Dr. Alfred Neumann

First professional director, served 1948 to 1976

Dr. Alfred Neumann

Dr. Alfred M. Neumann served as executive director and executive vice president of Jewish Family and Children’s Service of Colorado (now Jewish Family Service of Colorado) from 1948 to 1976. His pioneering work included reorganization of the entire social service program of the agency, organization of family counseling, and developments of programs in child placement and adoptions and immigration services. Dr. Neumann organized the vocational guidance service including psychological and vocational testing.

With board members John Kamlet (z”l) and Bob Aaron (z”l), he helped organize Jewish Family Service’s Utility Workshop in 1954, which later became known as SHALOM Denver. SHALOM Denver originally provided vocational training, employment, and social and emotional support to Holocaust survivors and later assisted refugees who had fled persecution in Iron Curtain countries during the Cold War. In the 1970s, the facility began to serve Jewish and non-Jewish adults with developmental disabilities and was hailed as a national model by the Nixon Administration.

Through his work with Jewish Family Service of Colorado and as a consultant with many other agencies throughout the country, Dr. Neumann tried to find better ways to resettle displaced persons and to help them deal with individual and family problems. During his tenure at JFS, he held various external executive posts in both private and official committees, including the Governor’s Committee on Resettlement of Refugees.

Article from March 1948 IJN

Article from March 1948 Intermountain Jewish News

Dr. Neumann received a Doctor of Jurisprudence degree from the University of Vienna in 1934 and until 1937 worked in the criminal and civil courts in Vienna. Following Hitler’s occupation of Austria, he was a counselor in the immigration department in Vienna and was instrumental in organizing relief efforts to needy Jewish families, furnishing emergency housing facilities, setting up retraining programs, and helping with immigration problems in the Jewish community.

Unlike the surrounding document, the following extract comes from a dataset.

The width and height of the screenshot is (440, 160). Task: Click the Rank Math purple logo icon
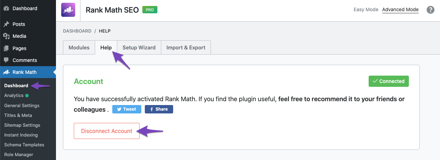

In 1938, Dr. Neumann left Vienna and eventually escaped to the United States. He received his master’s degree in social work from Columbia University in 1941. Before coming to Denver, Dr. Neumann worked with the Jewish Social Service Association in New York City, with the Youth Bureau in Cleveland, Ohio, and with the Jewish Family and Children Services of Minneapolis, Minnesota. He received postgraduate training in family and marital counseling at the University of Pennsylvania School of Social Work and at the University of Minnesota School of Social Work. He was a licensed psychotherapist and continued a small private practice after his retirement from Jewish Family Service of Colorado.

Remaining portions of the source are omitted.